One of the critical aspects of any administrator's job is his or her ability to recover from an unexpected failure...
– be it intentional or accidental. Active Directory disaster recovery has many facets to ensure a recovery of the Active Directory. It is far more complex than simply keeping a backup tape handy.
The best way to ensure that you can successfully recover from any kind of failure - hardware or software - is to be proactive. Take steps to ensure that the business will suffer a minimum of downtime - preferably no downtime at all. In this article, we will discuss how to ensure that Active Directory replication will continue in spite of failure of critical domain controllers.

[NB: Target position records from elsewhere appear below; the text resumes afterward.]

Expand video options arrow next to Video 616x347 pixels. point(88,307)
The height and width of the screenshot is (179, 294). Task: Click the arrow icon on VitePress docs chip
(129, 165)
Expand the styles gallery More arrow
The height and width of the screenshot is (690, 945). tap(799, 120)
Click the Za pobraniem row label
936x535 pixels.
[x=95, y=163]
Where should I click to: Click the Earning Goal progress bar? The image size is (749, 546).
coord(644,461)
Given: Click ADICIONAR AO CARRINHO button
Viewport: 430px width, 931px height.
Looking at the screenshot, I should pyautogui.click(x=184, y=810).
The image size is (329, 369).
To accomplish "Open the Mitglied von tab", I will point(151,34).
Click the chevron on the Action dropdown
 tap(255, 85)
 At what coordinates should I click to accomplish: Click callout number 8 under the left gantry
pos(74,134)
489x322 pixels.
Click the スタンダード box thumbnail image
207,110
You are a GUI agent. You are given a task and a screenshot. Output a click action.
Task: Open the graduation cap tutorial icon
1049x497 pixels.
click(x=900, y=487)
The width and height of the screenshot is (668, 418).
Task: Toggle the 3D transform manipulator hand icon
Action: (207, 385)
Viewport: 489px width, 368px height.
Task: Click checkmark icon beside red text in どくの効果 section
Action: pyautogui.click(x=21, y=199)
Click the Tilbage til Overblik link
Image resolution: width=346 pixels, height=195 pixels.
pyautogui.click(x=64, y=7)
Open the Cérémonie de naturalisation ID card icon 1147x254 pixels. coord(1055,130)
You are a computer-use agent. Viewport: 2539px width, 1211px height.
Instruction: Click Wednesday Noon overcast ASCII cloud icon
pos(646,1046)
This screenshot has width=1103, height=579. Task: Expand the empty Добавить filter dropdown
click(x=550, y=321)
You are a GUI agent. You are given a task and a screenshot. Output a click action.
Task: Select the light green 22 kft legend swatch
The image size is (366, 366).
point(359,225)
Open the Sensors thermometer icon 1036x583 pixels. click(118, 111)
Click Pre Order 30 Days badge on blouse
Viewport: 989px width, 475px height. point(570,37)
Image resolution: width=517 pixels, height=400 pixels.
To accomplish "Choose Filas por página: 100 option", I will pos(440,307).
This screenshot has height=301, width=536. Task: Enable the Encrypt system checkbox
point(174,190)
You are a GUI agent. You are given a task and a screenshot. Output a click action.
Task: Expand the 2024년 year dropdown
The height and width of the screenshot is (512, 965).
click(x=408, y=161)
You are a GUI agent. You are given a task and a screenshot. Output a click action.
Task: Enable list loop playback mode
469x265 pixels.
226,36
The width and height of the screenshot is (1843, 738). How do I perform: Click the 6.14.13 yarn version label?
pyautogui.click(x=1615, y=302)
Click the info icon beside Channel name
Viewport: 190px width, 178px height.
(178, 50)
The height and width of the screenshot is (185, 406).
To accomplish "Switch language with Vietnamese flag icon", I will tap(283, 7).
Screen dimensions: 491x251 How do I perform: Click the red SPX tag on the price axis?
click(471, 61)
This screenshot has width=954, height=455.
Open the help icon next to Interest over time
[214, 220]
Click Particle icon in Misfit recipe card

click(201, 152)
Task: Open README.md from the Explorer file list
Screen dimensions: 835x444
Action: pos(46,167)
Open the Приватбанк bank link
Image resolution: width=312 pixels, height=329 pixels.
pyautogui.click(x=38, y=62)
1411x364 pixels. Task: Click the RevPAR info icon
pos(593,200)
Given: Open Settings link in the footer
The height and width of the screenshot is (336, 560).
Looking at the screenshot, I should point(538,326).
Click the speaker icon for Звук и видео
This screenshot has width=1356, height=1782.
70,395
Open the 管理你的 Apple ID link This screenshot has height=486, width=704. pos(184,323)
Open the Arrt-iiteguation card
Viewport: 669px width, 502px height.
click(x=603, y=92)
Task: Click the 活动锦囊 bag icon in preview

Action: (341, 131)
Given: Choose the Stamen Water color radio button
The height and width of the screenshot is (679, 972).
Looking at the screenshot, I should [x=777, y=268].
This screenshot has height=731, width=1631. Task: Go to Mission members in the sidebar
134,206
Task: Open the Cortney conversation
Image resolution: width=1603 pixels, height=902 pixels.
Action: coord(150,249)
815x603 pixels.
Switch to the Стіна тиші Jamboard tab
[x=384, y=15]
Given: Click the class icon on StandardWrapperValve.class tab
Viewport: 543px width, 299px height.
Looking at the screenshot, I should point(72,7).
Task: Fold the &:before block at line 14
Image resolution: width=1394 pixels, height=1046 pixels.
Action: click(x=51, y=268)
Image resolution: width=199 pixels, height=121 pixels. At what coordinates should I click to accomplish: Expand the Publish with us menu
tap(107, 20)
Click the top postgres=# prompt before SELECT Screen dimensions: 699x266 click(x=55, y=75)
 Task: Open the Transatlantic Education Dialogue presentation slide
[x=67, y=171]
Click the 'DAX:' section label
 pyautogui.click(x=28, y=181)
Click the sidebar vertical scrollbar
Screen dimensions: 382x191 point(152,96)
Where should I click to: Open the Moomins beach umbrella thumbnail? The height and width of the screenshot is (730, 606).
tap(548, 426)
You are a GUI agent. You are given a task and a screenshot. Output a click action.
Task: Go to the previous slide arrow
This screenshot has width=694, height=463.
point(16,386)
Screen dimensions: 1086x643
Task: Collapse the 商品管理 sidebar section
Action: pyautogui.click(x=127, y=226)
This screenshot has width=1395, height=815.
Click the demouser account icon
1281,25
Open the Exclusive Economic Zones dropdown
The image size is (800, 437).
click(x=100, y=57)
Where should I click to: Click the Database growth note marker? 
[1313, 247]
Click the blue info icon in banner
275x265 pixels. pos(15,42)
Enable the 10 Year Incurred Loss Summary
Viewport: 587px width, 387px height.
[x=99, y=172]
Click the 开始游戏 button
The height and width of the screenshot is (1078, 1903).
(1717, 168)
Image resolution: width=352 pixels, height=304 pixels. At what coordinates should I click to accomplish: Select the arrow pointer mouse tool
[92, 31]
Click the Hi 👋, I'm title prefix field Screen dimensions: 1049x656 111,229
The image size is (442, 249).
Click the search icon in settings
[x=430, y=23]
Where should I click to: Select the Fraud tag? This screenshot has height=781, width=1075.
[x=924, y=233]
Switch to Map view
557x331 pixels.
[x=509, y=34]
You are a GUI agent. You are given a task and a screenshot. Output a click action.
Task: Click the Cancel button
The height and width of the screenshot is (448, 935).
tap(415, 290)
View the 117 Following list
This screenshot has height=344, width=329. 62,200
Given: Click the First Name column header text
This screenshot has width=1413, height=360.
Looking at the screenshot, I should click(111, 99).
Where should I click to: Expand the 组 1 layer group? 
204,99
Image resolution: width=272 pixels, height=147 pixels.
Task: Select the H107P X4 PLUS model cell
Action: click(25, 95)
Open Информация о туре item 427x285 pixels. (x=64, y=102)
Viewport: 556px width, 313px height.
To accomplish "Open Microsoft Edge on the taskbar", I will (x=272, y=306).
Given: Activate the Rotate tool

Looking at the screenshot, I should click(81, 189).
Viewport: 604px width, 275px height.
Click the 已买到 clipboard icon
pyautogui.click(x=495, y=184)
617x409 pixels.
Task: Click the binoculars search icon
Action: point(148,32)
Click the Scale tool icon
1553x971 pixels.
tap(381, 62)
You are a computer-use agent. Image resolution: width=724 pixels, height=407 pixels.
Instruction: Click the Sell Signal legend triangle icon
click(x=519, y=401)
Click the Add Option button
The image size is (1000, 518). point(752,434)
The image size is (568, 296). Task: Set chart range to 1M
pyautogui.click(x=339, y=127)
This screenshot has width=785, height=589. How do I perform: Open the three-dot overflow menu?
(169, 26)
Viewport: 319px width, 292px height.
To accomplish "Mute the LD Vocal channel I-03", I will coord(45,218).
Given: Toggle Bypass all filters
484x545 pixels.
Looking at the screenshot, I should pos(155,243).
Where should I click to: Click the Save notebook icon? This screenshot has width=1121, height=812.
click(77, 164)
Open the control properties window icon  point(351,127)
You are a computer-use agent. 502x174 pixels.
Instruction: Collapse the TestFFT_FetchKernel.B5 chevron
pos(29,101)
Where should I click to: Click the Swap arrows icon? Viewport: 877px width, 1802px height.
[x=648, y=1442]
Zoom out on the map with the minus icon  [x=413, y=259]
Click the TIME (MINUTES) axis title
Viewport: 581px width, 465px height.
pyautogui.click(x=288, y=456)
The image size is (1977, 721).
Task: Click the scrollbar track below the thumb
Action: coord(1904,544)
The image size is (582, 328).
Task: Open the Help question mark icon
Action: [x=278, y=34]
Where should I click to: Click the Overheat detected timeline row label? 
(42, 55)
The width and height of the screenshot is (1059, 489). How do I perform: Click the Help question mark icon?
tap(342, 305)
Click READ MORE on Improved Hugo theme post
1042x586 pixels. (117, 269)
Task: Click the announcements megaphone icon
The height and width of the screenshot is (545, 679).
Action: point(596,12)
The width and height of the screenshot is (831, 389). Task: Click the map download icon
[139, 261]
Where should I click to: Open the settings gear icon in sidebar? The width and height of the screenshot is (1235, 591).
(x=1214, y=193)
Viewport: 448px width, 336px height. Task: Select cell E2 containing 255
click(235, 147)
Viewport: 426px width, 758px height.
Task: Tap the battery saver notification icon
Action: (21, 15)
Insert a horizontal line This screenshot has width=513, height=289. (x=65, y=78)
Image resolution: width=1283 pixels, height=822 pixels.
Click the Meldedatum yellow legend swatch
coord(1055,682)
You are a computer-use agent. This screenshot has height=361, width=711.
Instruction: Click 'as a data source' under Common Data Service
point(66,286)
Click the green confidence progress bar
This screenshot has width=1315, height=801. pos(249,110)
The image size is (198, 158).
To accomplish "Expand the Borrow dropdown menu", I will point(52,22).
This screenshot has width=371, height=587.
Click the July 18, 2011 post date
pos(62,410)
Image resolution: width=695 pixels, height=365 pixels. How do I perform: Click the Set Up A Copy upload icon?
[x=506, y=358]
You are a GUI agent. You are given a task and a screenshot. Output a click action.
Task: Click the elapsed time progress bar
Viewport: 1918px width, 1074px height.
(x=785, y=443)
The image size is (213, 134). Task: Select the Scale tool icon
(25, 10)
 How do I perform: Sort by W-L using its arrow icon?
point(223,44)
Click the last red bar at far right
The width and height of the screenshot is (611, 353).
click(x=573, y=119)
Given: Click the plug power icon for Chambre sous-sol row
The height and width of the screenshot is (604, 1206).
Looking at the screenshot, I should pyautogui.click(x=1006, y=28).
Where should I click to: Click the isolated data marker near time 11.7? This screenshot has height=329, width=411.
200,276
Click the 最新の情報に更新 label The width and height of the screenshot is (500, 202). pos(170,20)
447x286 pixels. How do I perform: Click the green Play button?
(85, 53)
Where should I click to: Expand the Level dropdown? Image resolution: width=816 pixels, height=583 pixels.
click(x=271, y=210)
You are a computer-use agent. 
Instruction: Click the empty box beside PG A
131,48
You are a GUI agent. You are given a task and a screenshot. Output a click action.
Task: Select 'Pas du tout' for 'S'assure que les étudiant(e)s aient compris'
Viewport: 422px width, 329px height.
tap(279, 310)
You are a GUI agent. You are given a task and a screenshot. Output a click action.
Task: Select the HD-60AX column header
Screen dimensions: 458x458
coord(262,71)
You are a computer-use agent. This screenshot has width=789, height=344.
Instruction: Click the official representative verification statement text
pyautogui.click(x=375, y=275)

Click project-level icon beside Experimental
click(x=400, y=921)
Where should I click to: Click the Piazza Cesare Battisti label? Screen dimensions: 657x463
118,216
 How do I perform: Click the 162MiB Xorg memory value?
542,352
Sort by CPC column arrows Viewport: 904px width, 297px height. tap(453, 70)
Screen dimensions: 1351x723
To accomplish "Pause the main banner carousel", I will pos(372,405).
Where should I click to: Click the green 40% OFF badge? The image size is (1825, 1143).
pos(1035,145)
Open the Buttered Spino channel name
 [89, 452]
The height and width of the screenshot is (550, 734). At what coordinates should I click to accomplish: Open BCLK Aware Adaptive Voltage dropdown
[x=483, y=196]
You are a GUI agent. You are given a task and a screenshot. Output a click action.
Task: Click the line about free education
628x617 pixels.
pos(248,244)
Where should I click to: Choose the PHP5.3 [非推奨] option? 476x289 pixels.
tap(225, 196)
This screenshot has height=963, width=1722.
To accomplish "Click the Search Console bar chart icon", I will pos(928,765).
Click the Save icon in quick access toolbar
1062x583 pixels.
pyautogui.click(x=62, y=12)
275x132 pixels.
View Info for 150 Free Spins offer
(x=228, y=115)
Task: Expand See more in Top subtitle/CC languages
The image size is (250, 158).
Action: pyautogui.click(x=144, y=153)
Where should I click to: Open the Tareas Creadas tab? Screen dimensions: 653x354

Password changes, security changes, security policy, and a host of critical configuration settings are implemented through group policy, FRS Replication and Active Directory replication and are responsible for making sure all domain controllers have the same policy settings. Therefore, it stands to reason that it is in the best interest of the enterprise to ensure that Active Directory replication is successful and remains uninterrupted. It is very common for companies to create a disaster recovery site - a site that could be used to support the infrastructure, critical applications and data should the corporate "hub" site go down entirely. Many corporate networks are configured in some iteration of a hub and spoke network, as shown in Figure 1. Note that in some configurations, there are multiple hubs that form a core for Active Directory replication. Having multiple core hub sites contains an inherent disaster recovery configuration. That is, if one core site goes down, there are others that will share the load.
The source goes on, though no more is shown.